_____… it’s what’s for dinner. (an inaugural Metroblogging winter recipe challenge).

It’s that time of the year where our household is plagued by perhaps the worst of the seasonal doldrums… we like to call it, What’s For Dinner?

What’s For Dinner usually involves something cheap (Emergency Chicken Breasts, ground beef) and easy (we can cook it in less than 90 minutes), that isn’t exotic (because who can get rhubarb this time of year, unless you’ve frozen a batch from last spring?) and that my 4-year-old will feign interest in.

I’m guessing that since we all live here in this fine state, I’m not the only one who looks at the cupboards in January/February and thinks, I wonder what they are eating on the Baja peninsula right now?

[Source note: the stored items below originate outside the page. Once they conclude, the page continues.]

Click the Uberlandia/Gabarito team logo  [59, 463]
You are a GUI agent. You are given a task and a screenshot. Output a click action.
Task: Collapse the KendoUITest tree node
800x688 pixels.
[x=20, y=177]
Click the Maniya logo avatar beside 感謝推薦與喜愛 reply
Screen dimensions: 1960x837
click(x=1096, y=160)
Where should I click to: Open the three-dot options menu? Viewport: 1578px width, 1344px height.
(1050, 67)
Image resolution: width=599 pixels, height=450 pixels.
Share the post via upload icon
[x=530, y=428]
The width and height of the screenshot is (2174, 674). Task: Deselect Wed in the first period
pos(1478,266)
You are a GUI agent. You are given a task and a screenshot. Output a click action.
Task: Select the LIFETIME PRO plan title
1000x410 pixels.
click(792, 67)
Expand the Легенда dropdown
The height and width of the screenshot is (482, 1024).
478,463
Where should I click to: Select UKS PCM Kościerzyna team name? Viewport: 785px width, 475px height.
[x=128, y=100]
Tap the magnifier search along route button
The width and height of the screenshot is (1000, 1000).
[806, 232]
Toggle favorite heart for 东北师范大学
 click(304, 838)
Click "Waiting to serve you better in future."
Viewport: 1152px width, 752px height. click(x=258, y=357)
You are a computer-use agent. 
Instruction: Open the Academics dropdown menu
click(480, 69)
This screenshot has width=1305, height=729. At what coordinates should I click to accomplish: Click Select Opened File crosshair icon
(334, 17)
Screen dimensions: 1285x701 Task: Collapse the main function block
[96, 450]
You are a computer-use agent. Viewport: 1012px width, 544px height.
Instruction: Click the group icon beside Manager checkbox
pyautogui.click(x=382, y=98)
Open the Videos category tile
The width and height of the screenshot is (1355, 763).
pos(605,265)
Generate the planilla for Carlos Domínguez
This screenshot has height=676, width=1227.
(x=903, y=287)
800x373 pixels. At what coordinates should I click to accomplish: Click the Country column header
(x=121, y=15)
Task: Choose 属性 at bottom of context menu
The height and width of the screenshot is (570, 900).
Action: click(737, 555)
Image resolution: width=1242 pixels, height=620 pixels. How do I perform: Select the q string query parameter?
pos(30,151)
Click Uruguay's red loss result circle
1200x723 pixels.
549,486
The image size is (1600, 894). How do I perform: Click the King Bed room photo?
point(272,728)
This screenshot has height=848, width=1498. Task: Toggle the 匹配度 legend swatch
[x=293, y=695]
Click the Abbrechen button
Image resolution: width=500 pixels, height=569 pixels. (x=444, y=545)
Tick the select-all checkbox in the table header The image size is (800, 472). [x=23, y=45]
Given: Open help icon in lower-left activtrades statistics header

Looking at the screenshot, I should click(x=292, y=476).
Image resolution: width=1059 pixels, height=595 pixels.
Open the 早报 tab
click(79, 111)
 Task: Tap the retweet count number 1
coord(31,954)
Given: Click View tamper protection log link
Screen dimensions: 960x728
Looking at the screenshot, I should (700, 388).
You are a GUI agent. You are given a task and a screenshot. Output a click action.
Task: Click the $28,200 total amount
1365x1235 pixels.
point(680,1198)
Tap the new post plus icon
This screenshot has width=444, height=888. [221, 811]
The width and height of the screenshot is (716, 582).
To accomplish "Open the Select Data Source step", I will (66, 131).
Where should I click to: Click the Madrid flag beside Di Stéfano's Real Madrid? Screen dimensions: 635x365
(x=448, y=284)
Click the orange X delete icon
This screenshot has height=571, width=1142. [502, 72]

So I propose a challenge, starting next week. We shall call it the Metroblogging Minneapolis What’s For Dinner Challenge.

Interested? Think you have a recipe that could shake the Tator Tot Hotdish blues? Read on.

* Recipes must be something you have made before – something you’d really recommend. Don’t just cut and paste something you found on epicurious because it sounds good.
* Meals must have an active cooking time of 1 1/2 hrs or less (Crock pot meals work, because they don’t require you to be there monitoring the cooking)
* Submissions must be made with in-season items (I.E. no asparagus, no raspberries… you get the idea.)
* Skip the exotic ingredients (it’s dinner on a Tueday night, folks. It should be stuff that you would be able to afford and keep in your fridgee on a weekly/monthly basis… so Foie Gras is out (sorry), but cheaper cuts of meat are in!)
* Recipes with next-day office kitchen viability get extra points (who doesn’t love lunchtime leftovers?)
* This is about keeping the palate and mind fresh and interested during what I find to be the most lamentable month of our year here. Creativity, interest, and freshness all win, in my book.

Submit your recipes via comments. I’ll make as many of the recipes as I can during February — review them — and encourage readers to do the same. At the end of the month, we can vote on the best of. Sound like fun? At least sound like a way to add some interest to your winter?

9 Comments so far

  1. Aliecat (unregistered) on January 30th, 2008 @ 8:31 am

    Yay! I’ve got a main dish and a side for you:

    Balsamic Mushroom chicken breasts:
    Cook 2-4 boneless chicken breasts in a pan with a little oil or butter (set aside and keep warm)
    In the same pan, sautee 8 oz of sliced mushrooms and 1/3c. finely diced red onion or shallot until golden. Add 1/2 c. chicken broth, 2 Tbsp balsamic vinegar, 2 sliced cloves of garlic, 1/2 tsp dried thyme and salt and pepper. Simmer 4 minutes. Off heat, stir in a Tbsp butter. I rewarm the chicken in the sauce for a little bit to coat the chicken breasts and serve.

    Garlic Green Beans:
    Take 1 package of pre-cleaned green beans and cook for 2-5 minutes in boiling, salted water. Remove from water and blanche in ice water. Add a couple Tbsp of olive oil (you may need to add more depending on the amount of green beans) to a skillet over medium heat. To the hot oil add a couple cloves of minced garlic and a couple tsp of crushed red pepper (optional). Add beans and cook only long enough to heat through. Serve with the chicken dish, some crusty bread and a salad.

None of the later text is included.